Loop prevention technologies in campus network

Typical application scenarios

As shown in Figure 8, within the campus access network, the multi-tenant unit switch (MTU-s) and the access device are deployed using a Spine-Leaf structured VXLAN network OR VLAN network. A core device is also deployed as the campus's gateway (GW) for communication with the external network.

Figure 8 Park Networking Diagram

 

Loop point

Loop point one

Loop point description

The user terminals CE 1 and CE 2, connected to different access devices, can not only communicate through the VXLAN or VLAN network via the access devices, but also through the directly connected Layer 2 network.

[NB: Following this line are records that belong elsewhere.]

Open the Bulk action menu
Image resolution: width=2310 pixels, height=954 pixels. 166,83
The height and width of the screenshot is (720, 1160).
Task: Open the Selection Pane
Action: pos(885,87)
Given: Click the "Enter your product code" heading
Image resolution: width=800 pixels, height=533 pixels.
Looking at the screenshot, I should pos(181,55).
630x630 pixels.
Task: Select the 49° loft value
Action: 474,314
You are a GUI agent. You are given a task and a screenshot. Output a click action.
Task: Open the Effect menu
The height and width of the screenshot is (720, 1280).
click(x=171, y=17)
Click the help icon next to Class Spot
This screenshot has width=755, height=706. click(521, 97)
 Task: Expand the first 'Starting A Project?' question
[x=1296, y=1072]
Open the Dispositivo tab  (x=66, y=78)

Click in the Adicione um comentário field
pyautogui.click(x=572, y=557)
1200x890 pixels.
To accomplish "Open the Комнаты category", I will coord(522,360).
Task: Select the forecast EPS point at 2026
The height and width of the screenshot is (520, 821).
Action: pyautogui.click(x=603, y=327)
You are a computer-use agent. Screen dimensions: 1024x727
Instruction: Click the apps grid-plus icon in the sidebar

A loop is formed between the VXLAN or VLAN network and the Layer 2 network, potentially causing a broadcast storm.

Loop Protection Technical (Tech)

After enabling the loop detection function on access device one and access device two:

·     In the VXLAN network, either access device one or two will automatically prevent loop AC from MAC address learning and block it to eliminate the loop.

·     In the VLAN network, either access device one or access device two can shut down, block the port detecting the loop, or prohibit the port where the loop appears to learn the MAC address, in order to eliminate the loop.

Loop point two

Loop point description

Within the site connected by the access device 3, user terminals CE 3, CE 4, and CE 5 are interconnected in pairs within the second stratum network, forming a loop, thus causing a broadcast storm. Duloop their intercommunication, CE 3, CE 4, and CE 5 may face risks such as out of service.

Loop Prevention Technology

The loop within the three sites of the access device can be eliminated by using the following loop prevention technology.

·     On CE 3, CE 4, and CE 5, the Spanning Tree Protocol (STP) is activated. This protocol can identify loops and automatically calculate blocked ports. By blocking ports, the STP eliminates loops.

·     Turn on the loop detection function on any of the CE 3, CE 4, or CE 5 devices. The loop detection function will automatically identify the ports where a loop occurs and block or close them to eliminate the loop.

Loop point three

Loop point description

On access device four, a message sent from one interface to a site might be directly received from another interface, thereby forming a loop. This situation is simplified in Figure 8, depicting it as Leaf 4 having a direct connection between the two interfaces within the site.

Loop Protection Technology

On Leaf 4, the loop detection function can be activated. Once this function is turned on, it can automatically detect the ports where loops occur and block or close them to eliminate loops.